PII (Personally Identifiable Information) is processed by LLMs in various contexts, including:

  • Meeting transcripts (stored in Cloudflare D1 as transcript_words.text).
  • Participant names and emails (in Supabase Postgres call_participants).
  • User names, emails, and images (in Supabase Postgres users).
  • Meeting titles, URLs, and rich async transcripts with speaker names (in Supabase Postgres calls.async_transcript_data).
  • Knowledge document contents (in Cloudflare R2 and Supabase Storage), including any PII within indexed organizational knowledge.
  • Structural Transcription Drop: Only final transcripts are persistently stored in D1. If Deepgram sends partial transcripts but never a final one for a segment, those words are permanently lost without automatic recovery.
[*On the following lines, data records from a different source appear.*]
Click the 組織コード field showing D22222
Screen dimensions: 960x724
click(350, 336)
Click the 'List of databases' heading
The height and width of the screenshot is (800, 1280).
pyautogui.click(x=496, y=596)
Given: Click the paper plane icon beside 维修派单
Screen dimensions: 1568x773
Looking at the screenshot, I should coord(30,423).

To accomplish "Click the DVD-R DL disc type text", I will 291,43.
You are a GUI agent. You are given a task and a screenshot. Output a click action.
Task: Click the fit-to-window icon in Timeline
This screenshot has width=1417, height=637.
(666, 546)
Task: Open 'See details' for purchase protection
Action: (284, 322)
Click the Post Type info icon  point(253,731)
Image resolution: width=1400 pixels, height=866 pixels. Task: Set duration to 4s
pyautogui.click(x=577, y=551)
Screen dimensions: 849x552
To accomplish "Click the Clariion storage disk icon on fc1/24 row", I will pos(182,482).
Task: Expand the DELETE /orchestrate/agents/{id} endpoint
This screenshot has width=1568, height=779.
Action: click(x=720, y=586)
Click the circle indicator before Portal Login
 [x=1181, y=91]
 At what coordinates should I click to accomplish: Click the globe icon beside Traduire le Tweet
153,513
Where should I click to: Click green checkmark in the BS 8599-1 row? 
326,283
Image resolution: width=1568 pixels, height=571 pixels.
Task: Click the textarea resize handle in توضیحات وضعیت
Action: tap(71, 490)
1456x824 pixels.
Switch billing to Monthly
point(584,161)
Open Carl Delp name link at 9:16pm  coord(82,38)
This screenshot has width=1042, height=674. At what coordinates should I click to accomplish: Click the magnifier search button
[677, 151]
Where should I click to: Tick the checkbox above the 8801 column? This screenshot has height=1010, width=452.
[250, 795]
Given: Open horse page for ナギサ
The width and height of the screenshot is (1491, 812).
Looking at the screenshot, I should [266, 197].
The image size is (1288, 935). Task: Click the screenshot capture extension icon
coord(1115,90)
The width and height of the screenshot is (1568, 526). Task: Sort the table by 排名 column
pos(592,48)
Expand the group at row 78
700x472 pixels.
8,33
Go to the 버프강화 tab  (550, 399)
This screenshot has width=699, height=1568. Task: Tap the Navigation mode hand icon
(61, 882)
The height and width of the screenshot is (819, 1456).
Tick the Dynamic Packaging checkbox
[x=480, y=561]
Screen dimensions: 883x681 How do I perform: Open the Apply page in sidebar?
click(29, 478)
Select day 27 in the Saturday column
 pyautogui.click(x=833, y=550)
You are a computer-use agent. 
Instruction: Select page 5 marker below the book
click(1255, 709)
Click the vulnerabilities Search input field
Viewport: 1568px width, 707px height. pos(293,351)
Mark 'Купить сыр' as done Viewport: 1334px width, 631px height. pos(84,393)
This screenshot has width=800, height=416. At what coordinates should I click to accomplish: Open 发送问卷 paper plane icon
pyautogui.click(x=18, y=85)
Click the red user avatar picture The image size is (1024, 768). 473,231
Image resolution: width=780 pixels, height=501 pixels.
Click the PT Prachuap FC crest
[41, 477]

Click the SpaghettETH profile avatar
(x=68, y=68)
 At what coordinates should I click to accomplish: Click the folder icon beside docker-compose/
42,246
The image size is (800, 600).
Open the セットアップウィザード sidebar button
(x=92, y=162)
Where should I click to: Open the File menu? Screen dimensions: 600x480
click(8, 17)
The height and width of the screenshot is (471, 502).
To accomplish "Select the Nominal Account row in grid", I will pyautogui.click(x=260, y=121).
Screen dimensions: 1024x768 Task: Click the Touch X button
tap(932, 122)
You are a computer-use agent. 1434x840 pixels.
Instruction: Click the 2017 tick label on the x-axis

Tools exist to detect these gaps, but not to recover the dropped words.
  • Observability Gaps: Some reliability features (e.g., enhanced retry logic, active SLO tracking, comprehensive alerting) are documented as proposals or planning stages within the call-server-hardening epic, indicating they are aspirational rather than fully implemented.
  • Logging Worker SPOF: Durable Object logs are routed to Axiom via a dedicated logging worker. If the authentication token for this worker is missing or expired, DO logs are silently dropped without error, representing a Single Point of Failure for critical observability data.